La curieuse séduction entre la psychologie et la libération des femmes récapitule ainsi la dynamique politique ambivalente dont les chapitres précédents ont démontré qu’elle était si cruciale pour l’orientation historique globale de l’expertise psychologique après la Seconde Guerre mondiale. Capables d’apaiser et d’exacerber les ruptures sociales et politiques, les expert·e·s en psychologie furent tantôt technologues de la pacification, tantôt prophètes du renouveau. Pour les féministes, qui comprenaient parfaitement le danger de réduire le statut social des femmes à la psyché, le défi était de relier les points entre le soi et la société, entre le personnel et le politique, sans que l’un d’entre eux apparaisse comme un sous-produit de l’autre.

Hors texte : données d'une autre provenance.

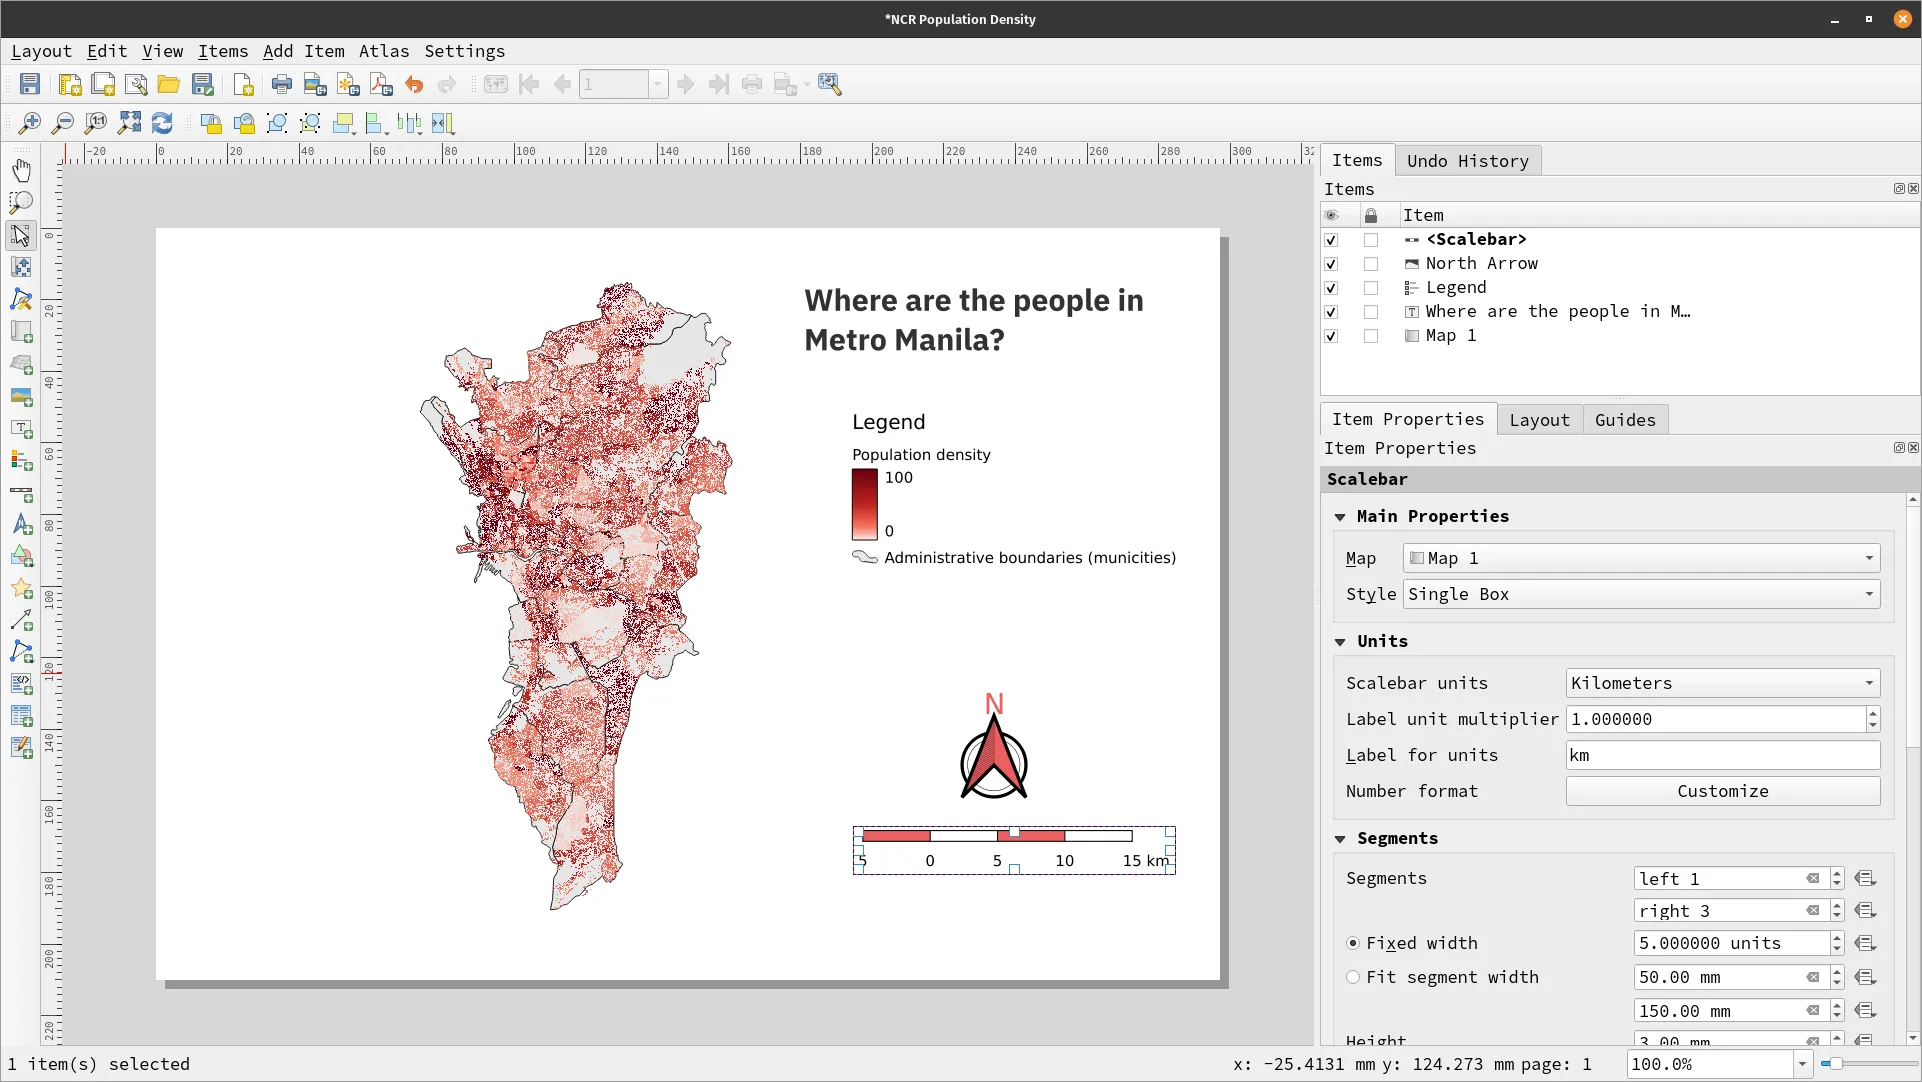The height and width of the screenshot is (1082, 1922).
Task: Select the Pan Layout hand tool
Action: (x=21, y=170)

« L’expérience » était ce que le mouvement des femmes offrait comme tissu conjonctif. La saisir, c’était ancrer la vérité, sonder la validité des formulations théoriques et tester l’efficacité de l’action collective contre la mesure incontournable de la subjectivité. Historiquement enracinée, mais en mouvement constant, l’expérience était la preuve ultime du féminisme. Elle certifiait que la psychologie était un piège pour les femmes, mais laissait également entendre qu’elle pouvait offrir un moyen de sortir du piège. L’expérience était glissante et utile, démoralisante, libératrice et terriblement déroutante. Il n’est pas étonnant que des femmes cherchant à comprendre leur passé, à tracer leur avenir et à réaliser leur propre humanité aient aspiré parfois à une manière plus claire et plus rassurante de comprendre leur vie. Elles n’en ont pas trouvé.